The events of the following year included a charge of accessory to murder and a two month marriage to Edie Parker. Kerouac’s indictment alleged he assisted his friend, Lucien Carr, in destroying evidence of a murder committed by Carr. Eventually charges were dropped. Carr had killed someone, but it was judged an act of self-defense.

The Road to Success

It was during the late forties that Kerouac and Neal Cassady took off on the road trip that provided the experiences and ideas that Kerouac would craft into his groundbreaking novel, On the Road. In 1950 his novel The Town and the City was published. It was not very successful but he showed no discouragement. This period included another brief marriage, to Joan Haverty, lasting eight months. He continued to work hard, finding reward at the publication and popularity of On the Road in 1957. He moved to Florida, and spent the next dozen years publishing another half dozen books, and alternately loving and loathing his celebrity status. He was on his third marriage when he widowed Stella Sampas Kerouac in 1969.
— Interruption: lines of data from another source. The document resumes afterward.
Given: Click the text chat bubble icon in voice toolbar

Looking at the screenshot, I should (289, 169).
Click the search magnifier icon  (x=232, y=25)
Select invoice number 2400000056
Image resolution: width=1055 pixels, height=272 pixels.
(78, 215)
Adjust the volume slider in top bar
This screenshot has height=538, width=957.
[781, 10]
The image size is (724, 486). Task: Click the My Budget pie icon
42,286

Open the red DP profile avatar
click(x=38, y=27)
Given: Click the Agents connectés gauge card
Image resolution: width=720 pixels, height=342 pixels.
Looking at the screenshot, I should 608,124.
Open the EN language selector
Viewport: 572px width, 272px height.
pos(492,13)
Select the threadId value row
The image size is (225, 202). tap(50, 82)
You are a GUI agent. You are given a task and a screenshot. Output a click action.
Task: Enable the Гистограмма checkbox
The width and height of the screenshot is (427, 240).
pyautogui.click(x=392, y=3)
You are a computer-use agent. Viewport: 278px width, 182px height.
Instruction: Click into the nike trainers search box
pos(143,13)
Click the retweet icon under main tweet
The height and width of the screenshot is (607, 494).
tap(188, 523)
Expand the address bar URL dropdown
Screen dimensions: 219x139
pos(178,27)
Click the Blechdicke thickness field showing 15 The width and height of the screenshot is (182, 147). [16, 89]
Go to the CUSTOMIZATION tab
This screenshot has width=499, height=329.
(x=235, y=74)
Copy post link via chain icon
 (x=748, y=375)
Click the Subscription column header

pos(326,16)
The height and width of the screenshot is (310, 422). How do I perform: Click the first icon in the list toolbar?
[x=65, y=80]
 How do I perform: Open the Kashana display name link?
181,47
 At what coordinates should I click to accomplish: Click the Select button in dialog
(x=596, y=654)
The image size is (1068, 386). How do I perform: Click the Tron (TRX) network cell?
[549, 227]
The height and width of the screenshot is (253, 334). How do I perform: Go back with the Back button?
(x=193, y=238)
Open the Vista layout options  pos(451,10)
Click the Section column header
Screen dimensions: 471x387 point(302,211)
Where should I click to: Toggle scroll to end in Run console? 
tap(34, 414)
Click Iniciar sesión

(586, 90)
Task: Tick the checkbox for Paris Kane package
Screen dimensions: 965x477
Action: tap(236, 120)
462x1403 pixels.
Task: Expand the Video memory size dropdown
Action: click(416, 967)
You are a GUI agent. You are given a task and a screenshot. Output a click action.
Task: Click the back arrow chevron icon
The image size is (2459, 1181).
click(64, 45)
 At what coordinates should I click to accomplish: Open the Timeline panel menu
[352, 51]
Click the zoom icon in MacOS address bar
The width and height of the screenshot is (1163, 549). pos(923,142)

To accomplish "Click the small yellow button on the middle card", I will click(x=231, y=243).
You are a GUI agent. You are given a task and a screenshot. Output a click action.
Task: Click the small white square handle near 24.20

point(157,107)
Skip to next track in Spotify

Romance paints the story as the triumph of the creative over the literary artifacts, sequestered in moldy universities. In fact, the struggle was with the commercial houses that speculate on the printing and distribution of books as a financial endeavor. In the 1950s there were no alternatives for writers, publishers brandished the majority of power. Success for Kerouac and the Beats was not in Viking’s determination of market value, but in the reading public’s acceptance and enjoyment of the work. Viking tossed the dice and provided access to the guy with the name with the beat and the rhyme, “nick knack paddy wack,” Beat, Jack Kerouac.

Bibliography

1950 – The Town and the City
1957 – On The Road
1958 – The Subterraneans
1958 – The Dharma Bums
1959 – Doctor Sax
1959 – Maggie Cassidy
1960 – Tristessa
1960 – Lonesome Traveller (autobiographical)
1960 – Book of Dreams
1962 – Big Sur
1963 – Visions of Gerard
1965 – Desolation Angels
1966 – Satori in Paris
1968 – The Vanity of Duluoz: An Adventurous Education 1935-46

Posthumously:
1971 – Pic
1972 – Visions of Cody
1995 – Some of the Dharma (a collection of early writings)
2000 – Orpheus Emerged (from a novella completed in 1945)
2008 – And the Hippos Were Boiled in Their Tanks (with William S. Burroughs, originally written in 1944)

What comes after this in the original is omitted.